A formação do povo brasileiro é originada pela miscigenação de diferentes

povos e etnias de todo o mundo e dos povos indígenas, que aqui estavam antes

mesmo do processo colonizador e migratório. Depois da colonização dos

portugueses, diferentes povos africanos vieram pelo processo escravagista, por

quase três séculos. Com a abolição da escravatura, no final do século XIX,

imigraram para o Brasil diferentes povos europeus e asiáticos.

Contudo, devido aos povos africanos chegarem ao Brasil pela força da

escravização, esses povos e seus descendentes nascidos no Brasil, os afro-

brasileiros, se tornaram extremamente estigmatizados pelas classes burguesas,

sofrendo ao final do século XIX e durante todo o século XX um preconceito racial e

cultural, além da discriminação de classes sociais, comum em países capitalistas.

Para Souza (2006, p. 47), “a escravidão é: (...) situação na qual o escravo não

é visto como membro completo da sociedade em que vive, mas como ser inferior e

sem direitos (...)”. Assim, os resquícios de preconceito duraram e perduram até a

atualidade. No entanto, para a formação do povo e da cultura brasileira, não há

como negar a importância das culturas africanas e da sua contribuição para a

miscigenação do nosso povo.

LISTAGEM DE DADOS
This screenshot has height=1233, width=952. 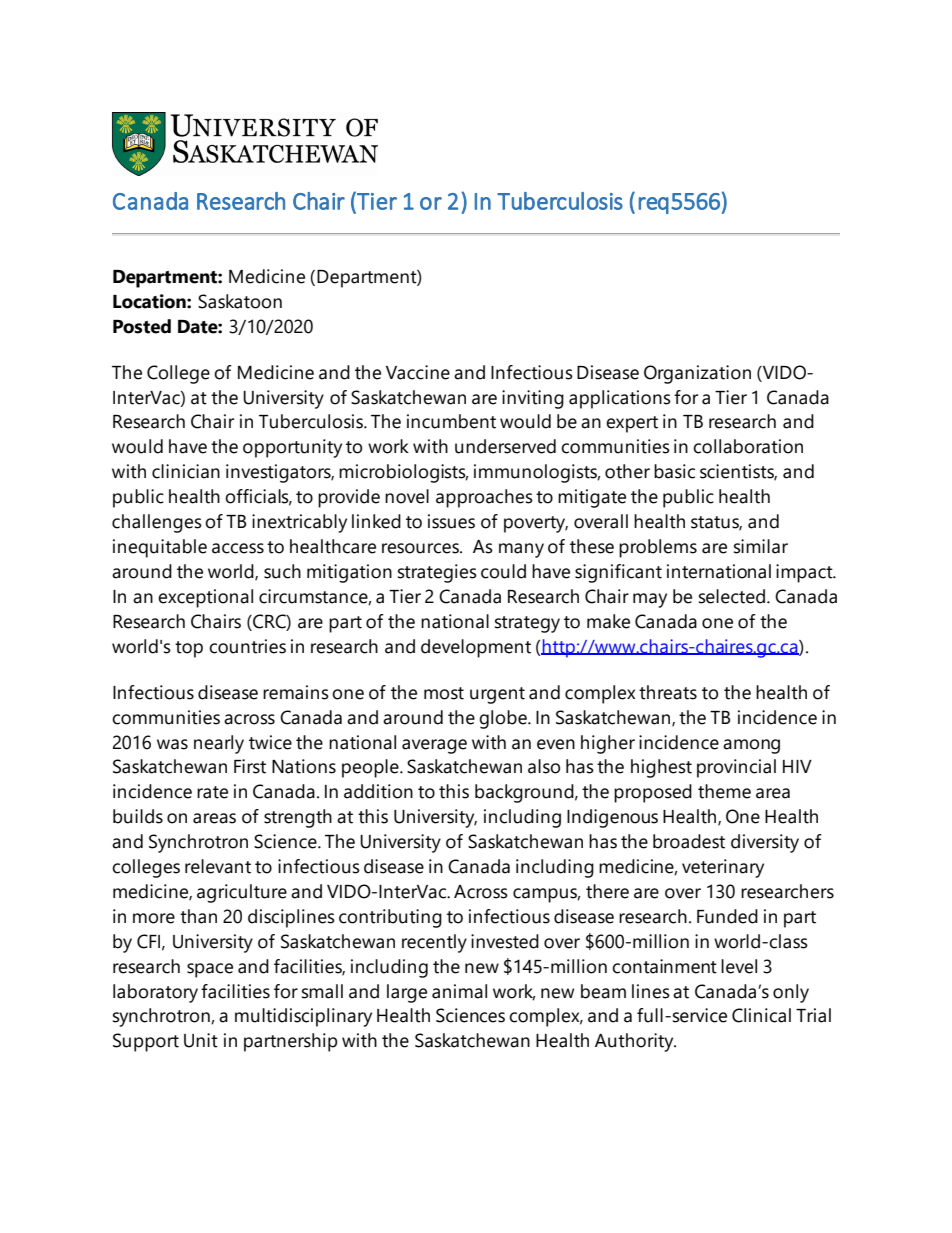 I want to click on threats, so click(x=668, y=692).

O QUE FAZER
Transcreva, do trecho sobre a formação do povo brasileiro, a parte que começa em "portugueses, diferentes povos" e vai até "europeus e asiáticos.". Esta listagem foi tirada de outra fonte.

RESPOSTA DO EXERCÍCIO
portugueses, diferentes povos africanos vieram pelo processo escravagista, por

quase três séculos. Com a abolição da escravatura, no final do século XIX,

imigraram para o Brasil diferentes povos europeus e asiáticos.